I’m just back from spending a week (a mon-fri week only, quod me paenitet), at the 2nd Australian Rusticatio. What’s a rusticatio? Well, it’s a live-in, immersion week of Latin in a rural setting, in which you only speak in Latin, and participate in various activities including structured learning sessions, reading sessions, activities, preparing meals, and general conviviality. They are put on by SALVI.
This was the second year we’ve had one in Australia, and I commend you to read my report of last year’s one (partly so I don’t need to repeat myself!)
This year I was greatly looking forward to it, because I had had such a great time last year. Also, I was anticipating seeing returnees from last year, and renewing those friendships in Latin. Thirdly, I was expecting to take up some leadership in some of the small group sessions this year (which was not a false expectation…)
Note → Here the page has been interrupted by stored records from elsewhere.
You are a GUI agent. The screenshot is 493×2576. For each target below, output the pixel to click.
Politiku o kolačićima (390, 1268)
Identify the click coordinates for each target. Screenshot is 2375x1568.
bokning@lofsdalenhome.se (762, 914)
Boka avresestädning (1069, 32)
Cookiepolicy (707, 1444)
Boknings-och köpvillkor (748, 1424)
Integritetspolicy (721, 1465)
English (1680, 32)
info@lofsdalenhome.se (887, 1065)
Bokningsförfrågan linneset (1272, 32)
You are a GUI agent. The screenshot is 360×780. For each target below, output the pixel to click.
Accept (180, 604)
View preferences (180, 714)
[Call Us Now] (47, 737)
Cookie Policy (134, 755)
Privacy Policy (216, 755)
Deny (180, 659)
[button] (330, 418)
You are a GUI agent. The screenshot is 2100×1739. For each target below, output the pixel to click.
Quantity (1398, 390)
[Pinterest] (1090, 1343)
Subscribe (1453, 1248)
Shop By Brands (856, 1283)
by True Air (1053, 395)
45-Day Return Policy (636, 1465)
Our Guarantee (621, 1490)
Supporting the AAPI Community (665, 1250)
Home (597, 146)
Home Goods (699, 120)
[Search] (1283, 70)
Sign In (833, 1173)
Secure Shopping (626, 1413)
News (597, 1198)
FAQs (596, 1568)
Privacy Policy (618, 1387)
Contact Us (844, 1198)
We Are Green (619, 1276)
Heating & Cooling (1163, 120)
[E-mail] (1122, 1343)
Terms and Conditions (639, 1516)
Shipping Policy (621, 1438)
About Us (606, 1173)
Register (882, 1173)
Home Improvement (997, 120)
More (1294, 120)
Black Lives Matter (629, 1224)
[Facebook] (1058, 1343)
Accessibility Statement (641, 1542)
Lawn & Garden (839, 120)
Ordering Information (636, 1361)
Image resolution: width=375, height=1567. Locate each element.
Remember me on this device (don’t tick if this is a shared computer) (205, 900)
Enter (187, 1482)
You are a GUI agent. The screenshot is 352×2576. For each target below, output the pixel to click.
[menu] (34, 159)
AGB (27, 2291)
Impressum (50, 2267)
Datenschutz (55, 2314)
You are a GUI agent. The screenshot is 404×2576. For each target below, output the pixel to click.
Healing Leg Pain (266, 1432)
This year’s was a smaller event, with less Americans out to take the lead, and less participants along (for various reasons, some unavoidably beyond our control). It was excellent in every way, nonetheless, and the size of the event in no way regulates that.
I took on the role of a repetitor this year, which is not merely someone back for another time (though that is true), but also managing one of our various greges (groups). This meant leading some pleasant discussions in Latin on various readings, which was indeed enjoyable! Though daunting – people in my group undoubtedly have considerable years’ experience in Latin, and I by no means think I am in any way a better Latinist than them, just perhaps someone with more speaking experience.
I also enjoyed the confusing pleasure of taking a couple of eligenda (elective) sessions on “Greek via Latin” in which we worked with some of my simple translations of the Oxford Latin Course into Greek. Since I have myself started teaching Greek via Greek, talking through some simple Greek but in Latin was… a mix-up in my head.
It was also very pleasing to not only have returnees, but a good number of first-timers among us. It takes a lot of courage to say, “sure, I will go away with a group of virtual strangers to a bushland retreat and only talk Latin for the first time”, especially several of our newcomers were not even so far along in their Latin learning via any mode at all. They all did admirably, and new friends were indeed made.
And, opportunities to play any kind of role-playing-game in Latin are virtually as rare as unicorns, so it was delightful to play D&D again in Latin (uel, Sepulcra et Serpentes as we call it).
My great thanks to all involved in organising and running this year’s Rusticatio. It is truly a special event, both incredibly enjoyable, and amazingly profitable for one’s Latin.